Figure 6: CCL8 is exclusively produced by CD169⁺ macrophages in response to sterile and non-sterile inflammatory stimuli.

(a) CCL8 concentration in the culture medium of colon explant was quantified by ELISA and divided by the dry weight of the explant. Average and s.d. of three mice. Representative data from two independent experiments. *P<0.05, Student’s t-test. (b) LP myeloid cells from the colon of indicated mice were cultured overnight in vitro. CCL8 concentrations in the culture medium were quantified. Average and s.d. of three mice. *P<0.05, two-way analysis of variance (ANOVA). (c) CD11b⁺, CD169⁺ and CD11b⁺, CD169⁻ cells from the colon of WT naive or colitis mice were fractionated by a cell sorter. Different numbers of fractionated macrophages were cultured in vitro.
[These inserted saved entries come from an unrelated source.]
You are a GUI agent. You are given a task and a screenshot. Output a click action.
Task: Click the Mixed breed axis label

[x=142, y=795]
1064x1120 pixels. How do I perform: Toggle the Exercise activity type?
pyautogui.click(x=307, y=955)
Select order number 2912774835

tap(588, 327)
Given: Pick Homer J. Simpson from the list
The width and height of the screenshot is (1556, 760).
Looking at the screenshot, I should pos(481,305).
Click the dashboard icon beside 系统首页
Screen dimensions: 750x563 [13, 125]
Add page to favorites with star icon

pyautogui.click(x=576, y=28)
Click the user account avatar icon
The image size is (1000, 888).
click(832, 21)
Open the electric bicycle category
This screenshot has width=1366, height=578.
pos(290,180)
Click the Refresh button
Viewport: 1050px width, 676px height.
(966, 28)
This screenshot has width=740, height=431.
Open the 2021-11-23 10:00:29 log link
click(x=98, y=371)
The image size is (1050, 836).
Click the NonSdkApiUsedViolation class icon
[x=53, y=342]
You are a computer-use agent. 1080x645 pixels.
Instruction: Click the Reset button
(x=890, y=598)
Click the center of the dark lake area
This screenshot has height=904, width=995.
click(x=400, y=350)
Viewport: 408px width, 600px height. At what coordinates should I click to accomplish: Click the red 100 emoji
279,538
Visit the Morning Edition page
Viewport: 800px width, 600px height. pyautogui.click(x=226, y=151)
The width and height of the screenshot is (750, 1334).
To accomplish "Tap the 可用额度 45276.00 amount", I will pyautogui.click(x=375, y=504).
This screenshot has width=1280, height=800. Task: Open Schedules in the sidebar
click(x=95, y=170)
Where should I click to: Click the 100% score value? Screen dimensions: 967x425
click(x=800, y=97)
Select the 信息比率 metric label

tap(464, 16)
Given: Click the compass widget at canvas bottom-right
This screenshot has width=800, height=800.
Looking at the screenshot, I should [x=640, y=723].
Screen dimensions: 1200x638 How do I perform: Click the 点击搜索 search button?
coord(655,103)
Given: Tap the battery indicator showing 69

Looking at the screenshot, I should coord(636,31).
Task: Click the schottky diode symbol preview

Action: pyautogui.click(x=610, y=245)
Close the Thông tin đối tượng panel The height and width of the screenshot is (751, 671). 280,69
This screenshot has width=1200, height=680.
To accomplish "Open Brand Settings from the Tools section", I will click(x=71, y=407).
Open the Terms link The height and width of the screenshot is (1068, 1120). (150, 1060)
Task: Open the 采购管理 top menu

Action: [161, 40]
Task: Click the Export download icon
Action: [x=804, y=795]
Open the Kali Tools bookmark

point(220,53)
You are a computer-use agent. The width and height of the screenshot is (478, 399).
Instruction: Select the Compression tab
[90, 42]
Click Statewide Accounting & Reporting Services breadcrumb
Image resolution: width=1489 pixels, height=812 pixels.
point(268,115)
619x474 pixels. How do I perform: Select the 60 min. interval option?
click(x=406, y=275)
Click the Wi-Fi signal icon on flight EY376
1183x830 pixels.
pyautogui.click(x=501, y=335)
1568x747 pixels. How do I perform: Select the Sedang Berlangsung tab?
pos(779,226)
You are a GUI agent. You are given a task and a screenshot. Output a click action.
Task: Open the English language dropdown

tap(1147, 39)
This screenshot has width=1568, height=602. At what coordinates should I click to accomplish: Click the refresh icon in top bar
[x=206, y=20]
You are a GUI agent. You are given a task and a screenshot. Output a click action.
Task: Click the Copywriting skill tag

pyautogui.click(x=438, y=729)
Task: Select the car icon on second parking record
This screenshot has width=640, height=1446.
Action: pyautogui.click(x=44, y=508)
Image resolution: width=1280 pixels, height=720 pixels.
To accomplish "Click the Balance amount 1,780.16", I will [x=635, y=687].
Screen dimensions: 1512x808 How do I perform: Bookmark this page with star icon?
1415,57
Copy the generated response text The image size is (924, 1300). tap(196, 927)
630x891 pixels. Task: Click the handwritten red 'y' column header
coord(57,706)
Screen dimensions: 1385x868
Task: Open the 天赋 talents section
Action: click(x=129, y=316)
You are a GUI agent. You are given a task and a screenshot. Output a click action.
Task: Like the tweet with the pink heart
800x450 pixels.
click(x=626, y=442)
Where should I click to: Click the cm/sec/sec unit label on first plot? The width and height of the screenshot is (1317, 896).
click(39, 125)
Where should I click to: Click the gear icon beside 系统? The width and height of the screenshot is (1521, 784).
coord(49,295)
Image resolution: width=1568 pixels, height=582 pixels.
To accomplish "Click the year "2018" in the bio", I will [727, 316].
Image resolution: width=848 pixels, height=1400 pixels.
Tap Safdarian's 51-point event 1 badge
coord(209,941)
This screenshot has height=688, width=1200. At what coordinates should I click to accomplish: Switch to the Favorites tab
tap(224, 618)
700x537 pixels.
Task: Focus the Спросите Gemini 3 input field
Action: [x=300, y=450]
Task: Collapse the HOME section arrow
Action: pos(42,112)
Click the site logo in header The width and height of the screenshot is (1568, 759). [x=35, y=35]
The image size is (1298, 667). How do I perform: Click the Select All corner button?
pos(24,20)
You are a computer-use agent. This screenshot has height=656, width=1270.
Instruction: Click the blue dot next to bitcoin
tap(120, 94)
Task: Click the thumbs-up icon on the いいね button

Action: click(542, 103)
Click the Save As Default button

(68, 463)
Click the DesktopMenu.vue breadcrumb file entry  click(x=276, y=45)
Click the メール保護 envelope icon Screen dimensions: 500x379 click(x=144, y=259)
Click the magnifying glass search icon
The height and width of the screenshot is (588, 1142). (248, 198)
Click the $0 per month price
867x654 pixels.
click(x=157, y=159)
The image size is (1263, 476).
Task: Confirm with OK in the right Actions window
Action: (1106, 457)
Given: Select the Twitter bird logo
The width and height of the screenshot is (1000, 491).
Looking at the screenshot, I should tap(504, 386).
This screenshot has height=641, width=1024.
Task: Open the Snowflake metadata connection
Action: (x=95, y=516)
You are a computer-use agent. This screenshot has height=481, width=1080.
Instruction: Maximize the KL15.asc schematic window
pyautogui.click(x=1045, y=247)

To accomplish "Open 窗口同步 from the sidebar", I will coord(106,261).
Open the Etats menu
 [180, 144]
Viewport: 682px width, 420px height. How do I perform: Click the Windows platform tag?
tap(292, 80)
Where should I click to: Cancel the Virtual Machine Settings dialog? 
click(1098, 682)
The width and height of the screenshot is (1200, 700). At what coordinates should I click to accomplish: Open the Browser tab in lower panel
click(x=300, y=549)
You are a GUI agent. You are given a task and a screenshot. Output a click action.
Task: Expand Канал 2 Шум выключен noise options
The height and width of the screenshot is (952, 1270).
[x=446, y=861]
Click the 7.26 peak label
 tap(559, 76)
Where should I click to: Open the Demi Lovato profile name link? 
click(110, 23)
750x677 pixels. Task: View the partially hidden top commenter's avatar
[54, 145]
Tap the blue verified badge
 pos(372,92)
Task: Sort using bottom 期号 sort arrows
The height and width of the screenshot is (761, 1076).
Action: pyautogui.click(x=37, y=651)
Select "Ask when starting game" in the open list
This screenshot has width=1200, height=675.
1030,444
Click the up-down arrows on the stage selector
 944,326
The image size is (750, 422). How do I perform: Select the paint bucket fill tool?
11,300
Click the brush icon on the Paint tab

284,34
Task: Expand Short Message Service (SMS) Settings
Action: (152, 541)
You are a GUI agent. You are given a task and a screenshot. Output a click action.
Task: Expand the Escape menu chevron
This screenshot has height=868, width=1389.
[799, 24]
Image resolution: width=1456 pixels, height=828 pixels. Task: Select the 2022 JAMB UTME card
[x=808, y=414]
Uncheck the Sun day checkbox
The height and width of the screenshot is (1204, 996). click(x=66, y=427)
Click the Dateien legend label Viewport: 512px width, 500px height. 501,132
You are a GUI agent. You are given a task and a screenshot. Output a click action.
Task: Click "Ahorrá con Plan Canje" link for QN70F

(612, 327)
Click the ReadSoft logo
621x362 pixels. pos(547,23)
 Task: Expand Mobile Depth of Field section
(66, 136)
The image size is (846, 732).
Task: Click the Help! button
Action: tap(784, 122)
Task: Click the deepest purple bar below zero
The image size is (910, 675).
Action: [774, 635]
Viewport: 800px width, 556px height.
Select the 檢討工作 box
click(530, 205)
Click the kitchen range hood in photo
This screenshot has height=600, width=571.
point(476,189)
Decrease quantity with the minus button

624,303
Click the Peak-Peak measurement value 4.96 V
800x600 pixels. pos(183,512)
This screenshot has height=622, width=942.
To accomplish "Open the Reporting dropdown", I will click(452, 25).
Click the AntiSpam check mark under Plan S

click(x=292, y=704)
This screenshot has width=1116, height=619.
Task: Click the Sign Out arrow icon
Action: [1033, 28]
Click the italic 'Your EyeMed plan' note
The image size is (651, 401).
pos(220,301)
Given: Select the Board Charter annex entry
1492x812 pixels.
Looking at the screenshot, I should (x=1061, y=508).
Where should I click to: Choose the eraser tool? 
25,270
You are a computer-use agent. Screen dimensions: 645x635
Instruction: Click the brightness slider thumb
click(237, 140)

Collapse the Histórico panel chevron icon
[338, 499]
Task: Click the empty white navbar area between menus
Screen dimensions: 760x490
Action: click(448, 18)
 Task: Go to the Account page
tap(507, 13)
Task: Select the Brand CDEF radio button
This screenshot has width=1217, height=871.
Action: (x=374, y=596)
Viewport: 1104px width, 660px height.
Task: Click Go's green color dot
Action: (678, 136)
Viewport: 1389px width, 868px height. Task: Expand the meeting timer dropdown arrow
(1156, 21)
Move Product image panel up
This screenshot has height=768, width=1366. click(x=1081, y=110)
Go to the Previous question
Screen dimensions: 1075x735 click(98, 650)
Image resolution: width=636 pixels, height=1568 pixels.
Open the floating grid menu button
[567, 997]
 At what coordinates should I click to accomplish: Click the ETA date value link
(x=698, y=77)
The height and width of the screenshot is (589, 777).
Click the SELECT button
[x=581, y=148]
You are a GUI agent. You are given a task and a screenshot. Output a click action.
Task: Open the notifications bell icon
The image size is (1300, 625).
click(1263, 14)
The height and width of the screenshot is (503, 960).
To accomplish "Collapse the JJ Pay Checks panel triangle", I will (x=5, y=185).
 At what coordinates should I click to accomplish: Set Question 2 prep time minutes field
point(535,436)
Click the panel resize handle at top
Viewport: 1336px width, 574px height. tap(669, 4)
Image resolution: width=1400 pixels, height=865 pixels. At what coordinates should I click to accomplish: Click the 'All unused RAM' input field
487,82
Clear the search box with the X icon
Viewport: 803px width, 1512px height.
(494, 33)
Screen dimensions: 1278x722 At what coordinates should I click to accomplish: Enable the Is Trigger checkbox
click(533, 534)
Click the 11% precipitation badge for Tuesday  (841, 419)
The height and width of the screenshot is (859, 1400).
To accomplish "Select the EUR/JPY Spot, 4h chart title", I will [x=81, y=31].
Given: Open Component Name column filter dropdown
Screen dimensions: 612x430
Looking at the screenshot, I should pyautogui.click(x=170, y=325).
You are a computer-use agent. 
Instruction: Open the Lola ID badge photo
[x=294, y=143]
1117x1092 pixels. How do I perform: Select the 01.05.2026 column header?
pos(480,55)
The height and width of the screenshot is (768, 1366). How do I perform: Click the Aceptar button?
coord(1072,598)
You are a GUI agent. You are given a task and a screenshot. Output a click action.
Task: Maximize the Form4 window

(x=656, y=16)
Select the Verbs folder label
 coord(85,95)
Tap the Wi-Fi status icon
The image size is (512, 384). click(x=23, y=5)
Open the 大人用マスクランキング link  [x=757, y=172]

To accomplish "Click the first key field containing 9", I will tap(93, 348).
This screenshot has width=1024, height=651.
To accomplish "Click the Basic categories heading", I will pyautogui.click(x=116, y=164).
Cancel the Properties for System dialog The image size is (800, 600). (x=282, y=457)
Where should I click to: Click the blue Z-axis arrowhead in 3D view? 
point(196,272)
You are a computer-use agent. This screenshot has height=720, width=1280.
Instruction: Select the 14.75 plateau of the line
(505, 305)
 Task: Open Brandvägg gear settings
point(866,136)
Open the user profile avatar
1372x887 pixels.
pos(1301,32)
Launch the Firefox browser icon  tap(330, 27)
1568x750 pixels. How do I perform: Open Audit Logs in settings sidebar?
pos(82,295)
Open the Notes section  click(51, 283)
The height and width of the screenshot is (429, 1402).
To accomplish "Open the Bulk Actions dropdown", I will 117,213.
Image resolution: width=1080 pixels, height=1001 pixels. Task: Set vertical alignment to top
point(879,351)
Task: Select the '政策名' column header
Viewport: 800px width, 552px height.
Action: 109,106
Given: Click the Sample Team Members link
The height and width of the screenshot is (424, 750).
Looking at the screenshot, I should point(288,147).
CCL8 concentrations in the culture supernatant were quantified. Representative data from two independent experiments. Error bar marks s.d. *P<0.05, two-way ANOVA. (d–f) Bone marrow (BM) cells were cultured for 5 days in the presence of M-CSF (black bar) or GM-CSF (white bar) to induce or not to induce CD169 expression. Those cells were treated in vitro with various stimulants for 24 h. CCL8 (d), TNFα (e) and IL-6 (f) concentrations in the culture medium. Average values and s.d. of a triplicate experiment. Statistical differences relative to unstimulated BM cells (−) were determined. *P<0.05, Student’s t-test. Representative data of two independent experiments. (g) Immunohistochemistry of colon sections from DSS-fed WT mice. Arrowheads indicate contact of CD169⁺ cells with TUNEL⁺ cells. Original magnification, × 20. Scale bars, 100 μm. (h) CCL8 attracts monocytic WEHI-3 cells in vitro. WEHI-3 cells were seeded in the upper chamber, whereas the lower chamber was supplied with serum-free medium with or without 100 nM CCL8. The number of cells in the lower chamber at 4 h was enumerated. Average values and s.d. of triplicate experiment. *P<0.05, Student’s t-test. Data are representative of three independent experiments. (i) Cells that migrated towards CCL8 in vivo showed mononuclear morphology. Cells retrieved from the Matrigel plugs supplemented with CCL8 were cytospun onto a glass slide, and stained with modified Giemsa. Scale bar, 10 μm. (j) The number of cells per milligram Matrigel plug was quantified by flow cytometry. Average values and s.d. of three mice. *P<0.05, Student’s t-test. Data are representative of three independent experiments. DAPI, 4,6-diamidino-2-phenylindole.